Of course there is a better way, and the the route is paved by typeclasses!
Lets define a typeclass that describes any type that can be converted to JSON.
> class JSON a where
> toJSON :: a -> JVal
Easy enough. Now, we can make all the above instances of JSON
like so
> instance JSON Double where
> toJSON = JNum
>
> instance JSON Bool where
> toJSON = JBln
>
> instance JSON String where
> toJSON = JStr
Now, we can just say
ghci> toJSON 4
JNum 4.0
ghci> toJSON True
JBln True
ghci> toJSON "guacamole"
JStr "guacamole"
The real fun begins when we get Haskell to automaticall bootstrap the above functions to work for lists and association lists!
> instance (JSON a) => JSON [a] where
> toJSON = JArr . map toJSON
Whoa!
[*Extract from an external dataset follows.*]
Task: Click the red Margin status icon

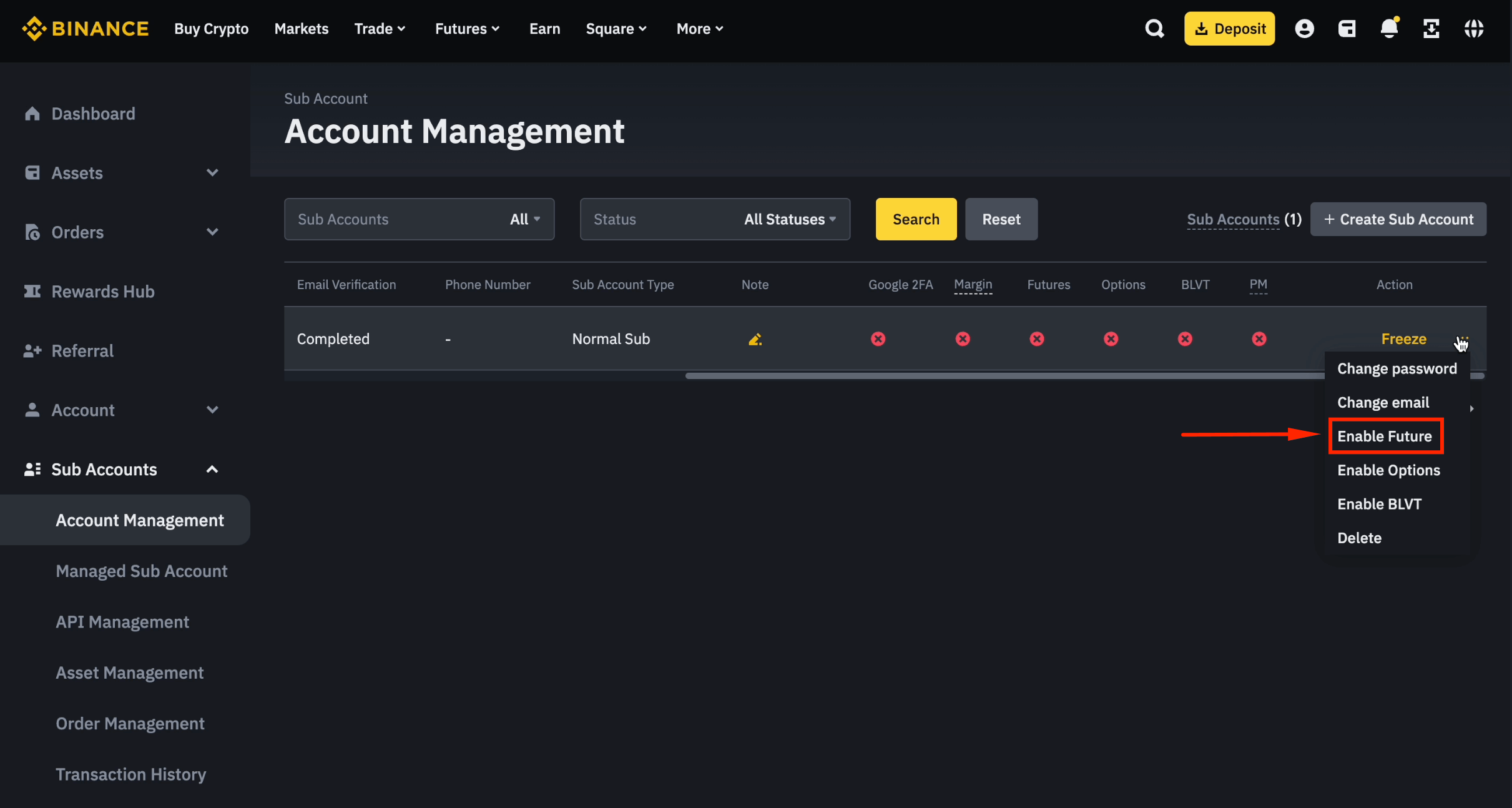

The above says, if a
is an instance of JSON
, that is, if you can convert a
to JVal
then here’s a generic recipe to convert lists of a
values!
ghci> toJSON [True, False, True]
JArr [JBln True,JBln False,JBln True]
ghci> toJSON ["cat", "dog", "Mouse"]
JArr [JStr "cat",JStr "dog",JStr "Mouse"]
ghci> toJSON [["cat", "dog"], ["mouse", "rabbit"]]
JArr [JArr [JStr "cat",JStr "dog"],JArr [JStr "mouse",JStr "rabbit"]]
Of course, we can pull the same trick with key-value lists
> instance (JSON a) => JSON [(String, a)] where
> toJSON = JObj . map (second toJSON)
after which, we are all set!
ghci> toJSON lunches
JArr [JObj [("day",JStr "monday"),("loc",JStr "zanzibar")],JObj [("day",JStr "tuesday"),("loc",JStr "farmers market")]]
It is also useful to bootstrap the serialization for tuples (upto some fixed size) so we can easily write “non-uniform” JSON objects where keys are bound to values with different shapes.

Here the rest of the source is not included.